Le Larousse nous indique qu’un tocard c’est : “un cheval de course qui semble n’avoir aucune chance de gagner ; une personne sans capacité ni compétence ; un fauve dangereux dont on ne peut prévoir les réactions”. Le gouvernement choisi par Michel Barnier et Emmanuel Macron remplit tous ces qualificatifs.

Les LR sont incompétents. Ils passent leur temps à nous bassiner avec la dette publique, mais la dernière fois qu’ils ont gouverné, pendant la présidence Sarkozy, la dette publique est passée de 64 % à 90 % du PIB en cinq ans. Certes la crise de 2008 était passée par là, mais la chute des recettes avec la réforme de l’ISF et la mise en œuvre du bouclier fiscal a largement détérioré les comptes publics. S’y sont ajoutés d’énormes cadeaux aux entreprises, comme les 26 milliards d’euros du « plan de relance » ou la baisse de la TVA des restaurateurs. Ces gens se prétendent gaullistes, mais c’est surtout une bande de oisifs, qui vivent de la politique depuis des lustres, se goinfrent avec l’argent public, et ont énormément d’affaires sur le dos. Si Laurent Wauquiez s’est tant battu pour être ministre de l’Intérieur cette semaine, c’est pour, en mode Sarkozy/Darmanin, réussir à étouffer ses problèmes judiciaires.
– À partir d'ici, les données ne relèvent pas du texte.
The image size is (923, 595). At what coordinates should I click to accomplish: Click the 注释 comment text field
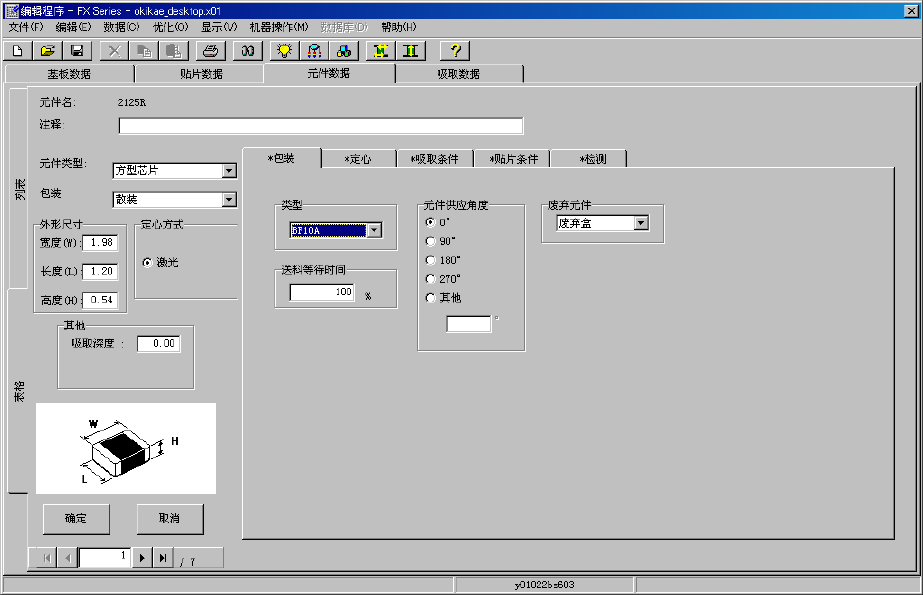pyautogui.click(x=320, y=126)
Il est accusé de favoritisme dans les attributions de marchés publics, de détournement d’argent public, et de création d’emplois fictifs

Ces gens se prétendent gaullistes, mais c’est surtout une bande de oisifs, qui vivent de la politique depuis des lustres, se goinfrent avec l’argent public, et ont énormément d’affaires sur le dos.
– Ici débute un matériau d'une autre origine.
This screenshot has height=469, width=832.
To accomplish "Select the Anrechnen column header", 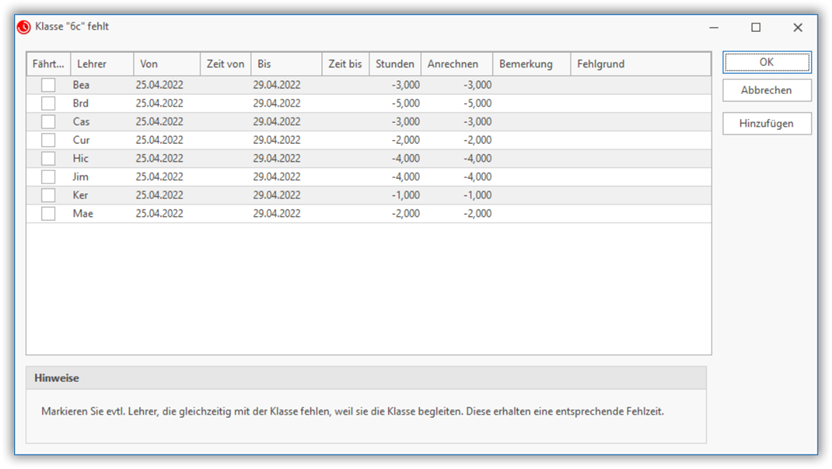I will 456,64.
L’Intérieur est finalement échu à Bruno Retailleau. « Bruno Retailleau est un homme cultivé, curieux et d’une courtoisie rare », affirme Le Monde, en toute objectivité. Il est « amoureux des belles lettres, et amateur d’art éclairé » s’enflamme le Nouvel Obs. Personnage de seconde zone de la vie politique française, il est aussi inexistant que son parti. Avec son air sévère et sa silhouette étriquée, on sent qu’il n’est pas là pour protéger les Français. Il est difficile de déceler la moindre humanité dans son regard froid, impassible, où seul le calcul politique semble s’afficher. Une bonne tête de tocard, en somme.  

Ok Palpatine

Retailleau a toujours été d’extrême-droite. Il a commencé sa carrière en étant repéré par Philippe de Villiers, parce qu’il était cavalier dans un spectacle du Puy du Fou. Il est connu notamment pour avoir co-organisé une gigantesque triche à Intervilles (le gars n’avait que ça à faire apparemment).  Il vit de la politique depuis son premier mandat, il y a bientôt quarante ans. En homme de goût, il est passé de proche de Villiers à ami de François Fillon, qu’il a soutenu jusqu’au bout, et dont il dirigeait le micro parti. Ses idées sont à l’avenant : il s’est opposé au mariage pour tous, à l’interdiction des thérapies de conversion pour les homosexuels, à la constitutionnalisation de l’IVG, et n’est pas avare en propos racistes. « Pour la deuxième, troisième génération, il y a comme une sorte de régression vers les origines ethniques », a-t-il notamment déclaré après la mort de Nahel Merzouk, tout en affirmant que les jeunes qui se révoltaient étaient des « Français de papier ». Son projet pour la France est mortifère : il veut notamment instaurer une présomption de légitime défense en faveur des membres des forces de l’ordre, ce qui permettra aux violences policières, déjà nombreuses, de se généraliser, en toute impunité.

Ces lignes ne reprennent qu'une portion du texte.